§ Assignment
Copy each line below exactly.

'''

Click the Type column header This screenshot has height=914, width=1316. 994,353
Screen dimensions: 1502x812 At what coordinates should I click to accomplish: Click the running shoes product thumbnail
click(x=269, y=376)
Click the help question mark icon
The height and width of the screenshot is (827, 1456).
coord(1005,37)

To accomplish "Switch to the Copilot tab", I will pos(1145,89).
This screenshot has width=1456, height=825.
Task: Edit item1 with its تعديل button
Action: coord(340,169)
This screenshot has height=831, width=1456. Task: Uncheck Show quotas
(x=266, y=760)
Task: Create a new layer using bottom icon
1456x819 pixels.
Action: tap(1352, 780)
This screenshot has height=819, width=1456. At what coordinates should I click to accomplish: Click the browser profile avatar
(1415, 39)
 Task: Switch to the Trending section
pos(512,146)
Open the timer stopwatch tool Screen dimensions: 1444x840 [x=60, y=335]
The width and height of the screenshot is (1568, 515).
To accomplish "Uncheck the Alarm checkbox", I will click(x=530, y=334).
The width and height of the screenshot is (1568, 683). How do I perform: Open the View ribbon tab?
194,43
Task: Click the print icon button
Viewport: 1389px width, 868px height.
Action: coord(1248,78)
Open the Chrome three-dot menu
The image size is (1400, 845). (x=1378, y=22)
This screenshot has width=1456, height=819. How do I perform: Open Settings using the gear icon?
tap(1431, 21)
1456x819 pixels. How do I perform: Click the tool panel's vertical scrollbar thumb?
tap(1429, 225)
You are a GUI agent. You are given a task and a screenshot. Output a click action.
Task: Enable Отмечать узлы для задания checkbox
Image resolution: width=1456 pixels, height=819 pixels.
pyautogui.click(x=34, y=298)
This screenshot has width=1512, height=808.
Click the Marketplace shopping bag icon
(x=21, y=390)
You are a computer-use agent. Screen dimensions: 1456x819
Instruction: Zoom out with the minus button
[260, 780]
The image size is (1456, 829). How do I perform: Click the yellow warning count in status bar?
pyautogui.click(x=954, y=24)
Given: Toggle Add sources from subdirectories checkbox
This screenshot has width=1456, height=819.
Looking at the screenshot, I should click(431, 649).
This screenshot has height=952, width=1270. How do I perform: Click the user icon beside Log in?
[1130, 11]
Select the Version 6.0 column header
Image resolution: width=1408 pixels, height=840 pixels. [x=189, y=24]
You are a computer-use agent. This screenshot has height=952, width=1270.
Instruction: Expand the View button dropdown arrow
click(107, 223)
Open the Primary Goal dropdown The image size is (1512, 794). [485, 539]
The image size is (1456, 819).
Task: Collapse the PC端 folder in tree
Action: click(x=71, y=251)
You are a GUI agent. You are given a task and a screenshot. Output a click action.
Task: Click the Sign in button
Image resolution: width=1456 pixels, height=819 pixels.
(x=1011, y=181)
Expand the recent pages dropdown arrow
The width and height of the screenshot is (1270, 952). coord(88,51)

'''

§ Exercise answer
Click the Type column header This screenshot has height=914, width=1316. 994,353
Screen dimensions: 1502x812 At what coordinates should I click to accomplish: Click the running shoes product thumbnail
click(x=269, y=376)
Click the help question mark icon
The height and width of the screenshot is (827, 1456).
coord(1005,37)

To accomplish "Switch to the Copilot tab", I will pos(1145,89).
This screenshot has width=1456, height=825.
Task: Edit item1 with its تعديل button
Action: coord(340,169)
This screenshot has height=831, width=1456. Task: Uncheck Show quotas
(x=266, y=760)
Task: Create a new layer using bottom icon
1456x819 pixels.
Action: tap(1352, 780)
This screenshot has height=819, width=1456. At what coordinates should I click to accomplish: Click the browser profile avatar
(1415, 39)
 Task: Switch to the Trending section
pos(512,146)
Open the timer stopwatch tool Screen dimensions: 1444x840 [x=60, y=335]
The width and height of the screenshot is (1568, 515).
To accomplish "Uncheck the Alarm checkbox", I will click(x=530, y=334).
The width and height of the screenshot is (1568, 683). How do I perform: Open the View ribbon tab?
194,43
Task: Click the print icon button
Viewport: 1389px width, 868px height.
Action: coord(1248,78)
Open the Chrome three-dot menu
The image size is (1400, 845). (x=1378, y=22)
This screenshot has width=1456, height=819. How do I perform: Open Settings using the gear icon?
tap(1431, 21)
1456x819 pixels. How do I perform: Click the tool panel's vertical scrollbar thumb?
tap(1429, 225)
You are a GUI agent. You are given a task and a screenshot. Output a click action.
Task: Enable Отмечать узлы для задания checkbox
Image resolution: width=1456 pixels, height=819 pixels.
pyautogui.click(x=34, y=298)
This screenshot has width=1512, height=808.
Click the Marketplace shopping bag icon
(x=21, y=390)
You are a computer-use agent. Screen dimensions: 1456x819
Instruction: Zoom out with the minus button
[260, 780]
The image size is (1456, 829). How do I perform: Click the yellow warning count in status bar?
pyautogui.click(x=954, y=24)
Given: Toggle Add sources from subdirectories checkbox
This screenshot has width=1456, height=819.
Looking at the screenshot, I should click(431, 649).
This screenshot has height=952, width=1270. How do I perform: Click the user icon beside Log in?
[1130, 11]
Select the Version 6.0 column header
Image resolution: width=1408 pixels, height=840 pixels. [x=189, y=24]
You are a computer-use agent. This screenshot has height=952, width=1270.
Instruction: Expand the View button dropdown arrow
click(107, 223)
Open the Primary Goal dropdown The image size is (1512, 794). [485, 539]
The image size is (1456, 819).
Task: Collapse the PC端 folder in tree
Action: click(x=71, y=251)
You are a GUI agent. You are given a task and a screenshot. Output a click action.
Task: Click the Sign in button
Image resolution: width=1456 pixels, height=819 pixels.
(x=1011, y=181)
Expand the recent pages dropdown arrow
The width and height of the screenshot is (1270, 952). coord(88,51)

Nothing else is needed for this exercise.